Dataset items
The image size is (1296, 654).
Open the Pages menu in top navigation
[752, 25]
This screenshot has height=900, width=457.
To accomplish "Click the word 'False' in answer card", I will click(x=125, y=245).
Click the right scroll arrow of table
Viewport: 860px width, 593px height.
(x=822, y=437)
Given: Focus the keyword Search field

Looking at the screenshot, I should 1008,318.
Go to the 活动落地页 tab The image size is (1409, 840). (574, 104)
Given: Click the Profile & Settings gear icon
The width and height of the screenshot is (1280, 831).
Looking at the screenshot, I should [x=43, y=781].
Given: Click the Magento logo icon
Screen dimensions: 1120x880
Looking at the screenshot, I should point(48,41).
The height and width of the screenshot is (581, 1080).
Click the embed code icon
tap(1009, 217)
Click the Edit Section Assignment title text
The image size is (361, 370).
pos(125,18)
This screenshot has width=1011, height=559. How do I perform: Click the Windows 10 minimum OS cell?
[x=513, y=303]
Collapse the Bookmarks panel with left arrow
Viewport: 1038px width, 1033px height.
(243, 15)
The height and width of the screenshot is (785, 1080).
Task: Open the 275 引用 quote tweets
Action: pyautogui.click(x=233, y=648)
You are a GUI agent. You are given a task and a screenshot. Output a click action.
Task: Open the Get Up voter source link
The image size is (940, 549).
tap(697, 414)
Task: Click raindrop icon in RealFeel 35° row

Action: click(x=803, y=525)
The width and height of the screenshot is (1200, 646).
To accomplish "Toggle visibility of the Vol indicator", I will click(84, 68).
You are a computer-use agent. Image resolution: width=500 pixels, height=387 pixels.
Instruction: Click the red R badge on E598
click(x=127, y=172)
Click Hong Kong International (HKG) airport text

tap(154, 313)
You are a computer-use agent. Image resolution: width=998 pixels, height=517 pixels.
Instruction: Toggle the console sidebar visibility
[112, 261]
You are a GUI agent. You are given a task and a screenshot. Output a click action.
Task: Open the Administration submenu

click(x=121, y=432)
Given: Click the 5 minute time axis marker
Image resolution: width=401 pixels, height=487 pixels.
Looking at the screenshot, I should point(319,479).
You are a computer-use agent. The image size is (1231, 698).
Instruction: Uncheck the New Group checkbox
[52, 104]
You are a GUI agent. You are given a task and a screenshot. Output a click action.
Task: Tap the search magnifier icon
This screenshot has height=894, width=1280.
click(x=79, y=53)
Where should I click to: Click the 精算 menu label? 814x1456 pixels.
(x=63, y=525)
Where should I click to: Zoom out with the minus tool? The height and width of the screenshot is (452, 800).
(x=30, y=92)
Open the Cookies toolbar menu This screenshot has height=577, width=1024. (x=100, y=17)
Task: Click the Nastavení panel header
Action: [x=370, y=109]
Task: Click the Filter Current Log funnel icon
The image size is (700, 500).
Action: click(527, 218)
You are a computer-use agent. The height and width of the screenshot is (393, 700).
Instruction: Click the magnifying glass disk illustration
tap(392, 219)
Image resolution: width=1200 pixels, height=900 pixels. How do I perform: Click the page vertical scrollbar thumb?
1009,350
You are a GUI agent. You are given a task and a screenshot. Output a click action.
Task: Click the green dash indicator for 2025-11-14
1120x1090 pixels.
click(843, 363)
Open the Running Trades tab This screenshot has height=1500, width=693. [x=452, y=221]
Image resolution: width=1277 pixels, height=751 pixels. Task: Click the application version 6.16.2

• **Problem details**:
Retype every line of the data, keeping each one exactly as it is.

• **Output for this task**:
The image size is (1296, 654).
Open the Pages menu in top navigation
[752, 25]
This screenshot has height=900, width=457.
To accomplish "Click the word 'False' in answer card", I will click(x=125, y=245).
Click the right scroll arrow of table
Viewport: 860px width, 593px height.
(x=822, y=437)
Given: Focus the keyword Search field

Looking at the screenshot, I should 1008,318.
Go to the 活动落地页 tab The image size is (1409, 840). (574, 104)
Given: Click the Profile & Settings gear icon
The width and height of the screenshot is (1280, 831).
Looking at the screenshot, I should [x=43, y=781].
Given: Click the Magento logo icon
Screen dimensions: 1120x880
Looking at the screenshot, I should point(48,41).
The height and width of the screenshot is (581, 1080).
Click the embed code icon
tap(1009, 217)
Click the Edit Section Assignment title text
The image size is (361, 370).
pos(125,18)
This screenshot has width=1011, height=559. How do I perform: Click the Windows 10 minimum OS cell?
[x=513, y=303]
Collapse the Bookmarks panel with left arrow
Viewport: 1038px width, 1033px height.
(243, 15)
The height and width of the screenshot is (785, 1080).
Task: Open the 275 引用 quote tweets
Action: pyautogui.click(x=233, y=648)
You are a GUI agent. You are given a task and a screenshot. Output a click action.
Task: Open the Get Up voter source link
The image size is (940, 549).
tap(697, 414)
Task: Click raindrop icon in RealFeel 35° row

Action: click(x=803, y=525)
The width and height of the screenshot is (1200, 646).
To accomplish "Toggle visibility of the Vol indicator", I will click(84, 68).
You are a computer-use agent. Image resolution: width=500 pixels, height=387 pixels.
Instruction: Click the red R badge on E598
click(x=127, y=172)
Click Hong Kong International (HKG) airport text

tap(154, 313)
You are a computer-use agent. Image resolution: width=998 pixels, height=517 pixels.
Instruction: Toggle the console sidebar visibility
[112, 261]
You are a GUI agent. You are given a task and a screenshot. Output a click action.
Task: Open the Administration submenu

click(x=121, y=432)
Given: Click the 5 minute time axis marker
Image resolution: width=401 pixels, height=487 pixels.
Looking at the screenshot, I should point(319,479).
You are a computer-use agent. The image size is (1231, 698).
Instruction: Uncheck the New Group checkbox
[52, 104]
You are a GUI agent. You are given a task and a screenshot. Output a click action.
Task: Tap the search magnifier icon
This screenshot has height=894, width=1280.
click(x=79, y=53)
Where should I click to: Click the 精算 menu label? 814x1456 pixels.
(x=63, y=525)
Where should I click to: Zoom out with the minus tool? The height and width of the screenshot is (452, 800).
(x=30, y=92)
Open the Cookies toolbar menu This screenshot has height=577, width=1024. (x=100, y=17)
Task: Click the Nastavení panel header
Action: [x=370, y=109]
Task: Click the Filter Current Log funnel icon
The image size is (700, 500).
Action: click(527, 218)
You are a computer-use agent. The height and width of the screenshot is (393, 700).
Instruction: Click the magnifying glass disk illustration
tap(392, 219)
Image resolution: width=1200 pixels, height=900 pixels. How do I perform: Click the page vertical scrollbar thumb?
1009,350
You are a GUI agent. You are given a task and a screenshot. Output a click action.
Task: Click the green dash indicator for 2025-11-14
1120x1090 pixels.
click(843, 363)
Open the Running Trades tab This screenshot has height=1500, width=693. [x=452, y=221]
Image resolution: width=1277 pixels, height=751 pixels. Task: Click the application version 6.16.2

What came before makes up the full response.